2. Then, from username := r.Form.Get("username"), we assume the username variable is also tainted.
3. Then, from password := r.Form.Get("password"), we assume the password variable is also tainted.
4. Since the isValid(username) function calls username, we assume the function’s output sink – fmt.Fprintf – is also tainted.
5. Since the isCorrect(password) function calls password, we assume the function’s output sink – fmt.Fprintf – is also tainted.

Warning: It is well known that to learn programming quickly one must get the hands dirty, but remember to sanitize the input when actually programming.

Variant analysis:
1. Based on the assumption that the seed being used here is for XSS (Cross-Site Scripting) — a malicious injection attack that will trigger unwanted scripts provided by attacker input, we then use this input to query other instances of code to find more potential issues where user input is not handled correctly.
2. For the sake of simplicity, in this example we will assume that the CodeQL query just checks if the source and sink are tainted, as is, without any sanitization. (The official CodeQL queries used for XSS can be found here.)
3. In this case, the username is directly printed by fmt.Fprintf(w, "%s is not a valid username", username) without any further actions, and CodeQL will report this as an issue.
4. Assuming "xss/sanitizer" is actually calling sanitize(password) to sanitize all the dangerous characters, the password input should be safe from XSS. However, CodeQL will still report this as an issue, since CodeQL assumes that the 3rd party library is unpredictable / unreliable and thus doesn’t consider sanitize(password) as a valid way to sanitize data.
5. If sanitize(password) is considered sufficient for sanitizing the input, CodeQL requires the definition of another isSanitizer() function to tell itself to ignore this issue.

Warning: While our team would ideally like to put our feet up, enjoy a cup of coffee, and leave all the hard work of finding issues to our automated tool overlords, inevitably we still have to deal with the issue of false-positives. Reducing these and optimizing the scan results to provide reasonably accurate workable findings is not trivial work.

Why does CodeQL fit well with Mercari’s SDLC?
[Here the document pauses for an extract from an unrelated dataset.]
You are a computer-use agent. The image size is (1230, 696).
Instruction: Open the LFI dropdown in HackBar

Here are the decisive benefits we see for using CodeQL in our environment:

It covers the main programming languages used at Mercari, including Golang, Javascript, Typescript, and more.
It provides powerful configuration options when combined with GitHub Advanced Security.
- It can be implemented on independent repositories with a single programming language, which fits well with Mercari’s microservice architecture.
- It gives more autonomy to code owners, so owners can decide by themselves what kinds of issues to track and block, what kinds of issues to ignore.
- It gives users the ability to customize rules themselves by writing specific QL packs (for specific cases).
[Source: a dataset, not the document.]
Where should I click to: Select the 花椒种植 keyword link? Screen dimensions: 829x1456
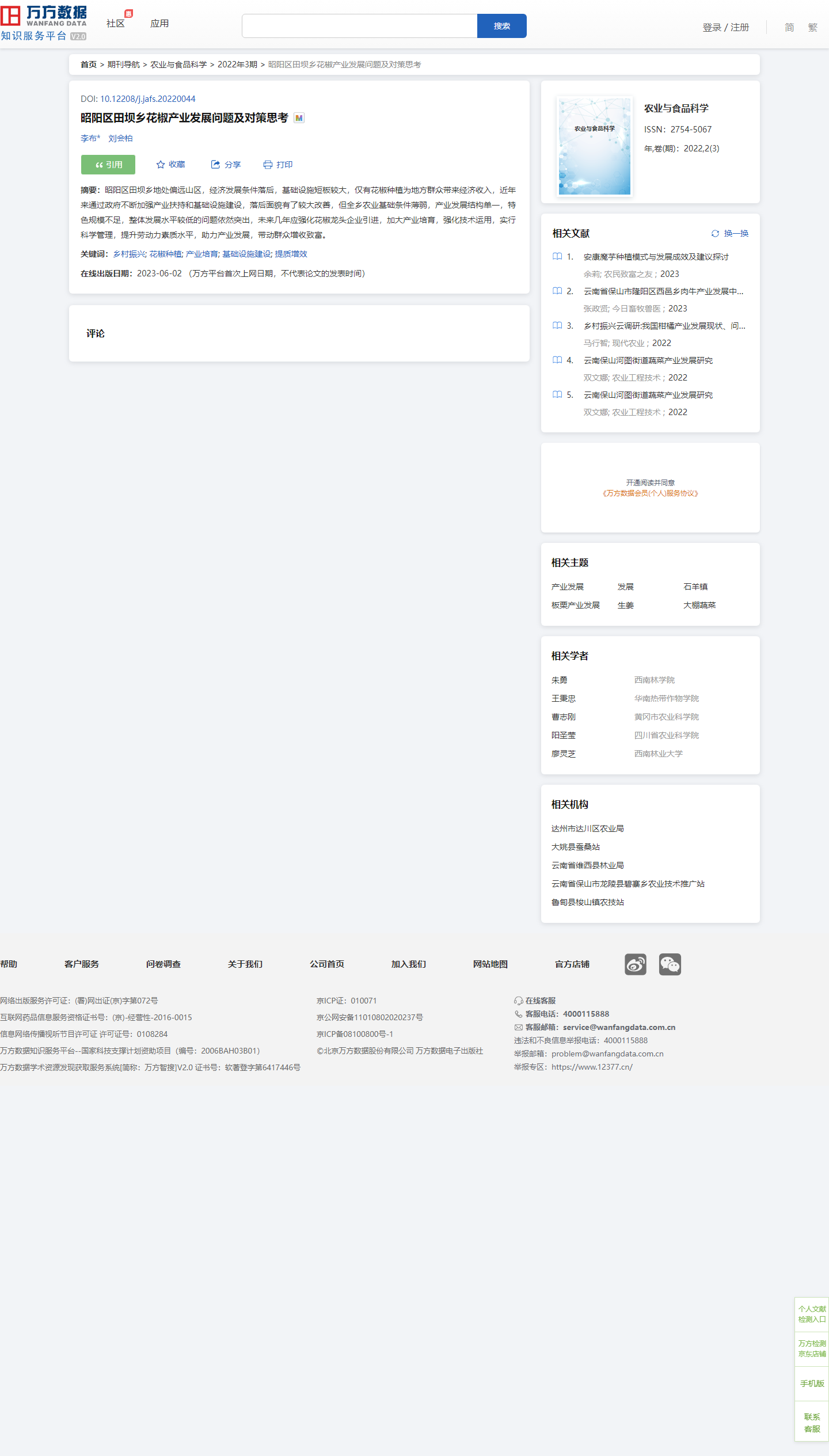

CodeQL as part of the workflow

Here is what the workflow looks like with CodeQL integrated into the SDLC:

An engineer writes some new code and makes a pull request to GitHub. A new GitHub workflow that includes the CodeQL instructions in the configuration is also pushed by a security engineer.
After defining when to trigger, CodeQL can start scanning at different timings, such as when a new code push is made, or when a pull request is going to merge to the main branch.
CodeQL will set up a code database and run QL packs on the database to generate potential issues.
Detected issues will be reflected on the dashboard of the code owner’s repository.
(Step 5 – 7) If all the issues get fixed or are confirmed to be acceptable, the code will be automatically deployed to the test environment.

Step 1

Step 2: Secret Scanning

What is Secret Scanning?

A microservice architecture means that each GitHub repository is responsible for one single, independent microservice. However, in most cases, a single microservice is not isolated and needs to communicate with other microservices, or even some external services. Sometimes, the tokens, private keys or credentials that are needed to make these communications possible are mistakenly hard-coded and pushed to repositories. This means that anyone who has read access to the repository is able to exfiltrate these secrets and potentially abuse them to access services they should not be allowed to.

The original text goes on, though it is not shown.